> **What you have to do**:
Count the lines in the records below that contain the string "coordinates". Reply with the number only.

> **Records for this task**:
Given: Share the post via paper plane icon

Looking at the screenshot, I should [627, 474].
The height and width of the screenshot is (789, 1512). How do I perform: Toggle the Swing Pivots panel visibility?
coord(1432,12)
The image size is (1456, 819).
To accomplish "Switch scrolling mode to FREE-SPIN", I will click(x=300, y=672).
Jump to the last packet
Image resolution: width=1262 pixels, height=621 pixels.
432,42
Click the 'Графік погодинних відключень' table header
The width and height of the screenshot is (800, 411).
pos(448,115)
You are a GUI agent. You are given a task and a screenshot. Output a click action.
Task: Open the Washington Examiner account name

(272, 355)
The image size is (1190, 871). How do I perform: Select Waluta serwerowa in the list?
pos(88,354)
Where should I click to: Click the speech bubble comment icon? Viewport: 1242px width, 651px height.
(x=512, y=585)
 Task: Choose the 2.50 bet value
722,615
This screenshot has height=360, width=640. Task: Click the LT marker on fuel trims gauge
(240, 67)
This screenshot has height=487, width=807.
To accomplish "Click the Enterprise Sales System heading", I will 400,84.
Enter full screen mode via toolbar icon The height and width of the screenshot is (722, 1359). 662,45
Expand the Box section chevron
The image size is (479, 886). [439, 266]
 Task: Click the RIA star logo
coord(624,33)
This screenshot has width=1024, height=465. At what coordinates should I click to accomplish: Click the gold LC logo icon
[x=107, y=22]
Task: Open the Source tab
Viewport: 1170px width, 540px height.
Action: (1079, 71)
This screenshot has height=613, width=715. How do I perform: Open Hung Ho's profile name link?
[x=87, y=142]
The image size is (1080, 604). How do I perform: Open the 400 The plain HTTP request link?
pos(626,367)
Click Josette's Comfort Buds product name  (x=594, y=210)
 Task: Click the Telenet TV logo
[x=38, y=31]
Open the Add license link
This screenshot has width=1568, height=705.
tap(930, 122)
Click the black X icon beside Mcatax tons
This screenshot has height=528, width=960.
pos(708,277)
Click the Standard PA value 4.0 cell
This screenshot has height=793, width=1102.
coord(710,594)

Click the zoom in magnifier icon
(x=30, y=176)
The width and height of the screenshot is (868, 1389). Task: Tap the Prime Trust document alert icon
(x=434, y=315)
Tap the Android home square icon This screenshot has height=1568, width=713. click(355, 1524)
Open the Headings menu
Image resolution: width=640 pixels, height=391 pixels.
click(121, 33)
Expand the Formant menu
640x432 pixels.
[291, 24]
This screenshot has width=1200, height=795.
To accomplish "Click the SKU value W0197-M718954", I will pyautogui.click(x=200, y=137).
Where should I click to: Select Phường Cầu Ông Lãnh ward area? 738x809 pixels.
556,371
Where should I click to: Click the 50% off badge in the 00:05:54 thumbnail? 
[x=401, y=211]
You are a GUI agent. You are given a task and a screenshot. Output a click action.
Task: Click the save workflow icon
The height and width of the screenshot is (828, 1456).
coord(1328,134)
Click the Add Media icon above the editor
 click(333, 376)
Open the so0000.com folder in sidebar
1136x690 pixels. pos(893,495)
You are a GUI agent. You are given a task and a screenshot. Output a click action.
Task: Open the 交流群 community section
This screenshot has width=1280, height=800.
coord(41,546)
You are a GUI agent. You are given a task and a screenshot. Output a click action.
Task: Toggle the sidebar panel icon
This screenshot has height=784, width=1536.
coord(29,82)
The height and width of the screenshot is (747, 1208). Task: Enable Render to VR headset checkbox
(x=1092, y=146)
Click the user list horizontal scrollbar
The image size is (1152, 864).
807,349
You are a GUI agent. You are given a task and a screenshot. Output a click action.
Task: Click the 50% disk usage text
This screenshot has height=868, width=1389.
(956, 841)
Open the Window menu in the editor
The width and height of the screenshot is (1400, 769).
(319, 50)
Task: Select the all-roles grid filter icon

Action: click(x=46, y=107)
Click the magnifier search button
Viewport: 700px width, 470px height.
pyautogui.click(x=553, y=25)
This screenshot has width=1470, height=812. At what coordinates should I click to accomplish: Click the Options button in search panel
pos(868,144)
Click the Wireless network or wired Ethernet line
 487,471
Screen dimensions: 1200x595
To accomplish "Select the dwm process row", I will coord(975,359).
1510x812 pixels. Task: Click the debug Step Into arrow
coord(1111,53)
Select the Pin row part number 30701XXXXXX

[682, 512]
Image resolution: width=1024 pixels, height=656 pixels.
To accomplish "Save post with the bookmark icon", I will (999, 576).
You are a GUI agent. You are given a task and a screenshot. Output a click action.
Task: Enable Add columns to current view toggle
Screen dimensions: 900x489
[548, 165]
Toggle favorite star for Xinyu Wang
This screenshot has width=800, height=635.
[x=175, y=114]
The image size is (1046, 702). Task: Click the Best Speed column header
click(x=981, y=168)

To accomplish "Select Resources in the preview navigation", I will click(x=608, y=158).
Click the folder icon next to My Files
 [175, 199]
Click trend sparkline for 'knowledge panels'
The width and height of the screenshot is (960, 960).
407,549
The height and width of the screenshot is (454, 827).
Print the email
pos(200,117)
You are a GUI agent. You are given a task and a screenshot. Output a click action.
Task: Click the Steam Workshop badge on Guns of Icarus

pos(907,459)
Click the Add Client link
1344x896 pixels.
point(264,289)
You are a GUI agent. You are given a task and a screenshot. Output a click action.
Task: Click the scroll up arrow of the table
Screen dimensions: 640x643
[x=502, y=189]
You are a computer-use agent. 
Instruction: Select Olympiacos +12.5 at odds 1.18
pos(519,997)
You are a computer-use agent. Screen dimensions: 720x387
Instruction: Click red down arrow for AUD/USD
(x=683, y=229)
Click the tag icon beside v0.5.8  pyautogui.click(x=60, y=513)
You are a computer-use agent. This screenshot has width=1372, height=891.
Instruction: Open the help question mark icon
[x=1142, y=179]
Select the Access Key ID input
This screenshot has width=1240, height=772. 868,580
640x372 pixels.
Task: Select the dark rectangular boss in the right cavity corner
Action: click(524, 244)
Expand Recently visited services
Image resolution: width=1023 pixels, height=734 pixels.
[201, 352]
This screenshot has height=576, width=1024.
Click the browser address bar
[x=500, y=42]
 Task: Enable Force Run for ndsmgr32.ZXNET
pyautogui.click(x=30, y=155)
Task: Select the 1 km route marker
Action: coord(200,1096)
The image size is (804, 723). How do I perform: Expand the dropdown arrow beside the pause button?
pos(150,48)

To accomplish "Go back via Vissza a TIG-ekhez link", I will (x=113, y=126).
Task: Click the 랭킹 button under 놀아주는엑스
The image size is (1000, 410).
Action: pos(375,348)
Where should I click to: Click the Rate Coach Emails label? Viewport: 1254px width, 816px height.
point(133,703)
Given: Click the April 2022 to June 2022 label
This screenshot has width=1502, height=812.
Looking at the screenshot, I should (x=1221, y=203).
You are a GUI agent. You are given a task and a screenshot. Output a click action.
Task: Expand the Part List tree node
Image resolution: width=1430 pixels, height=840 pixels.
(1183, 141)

> **Task answer**:
2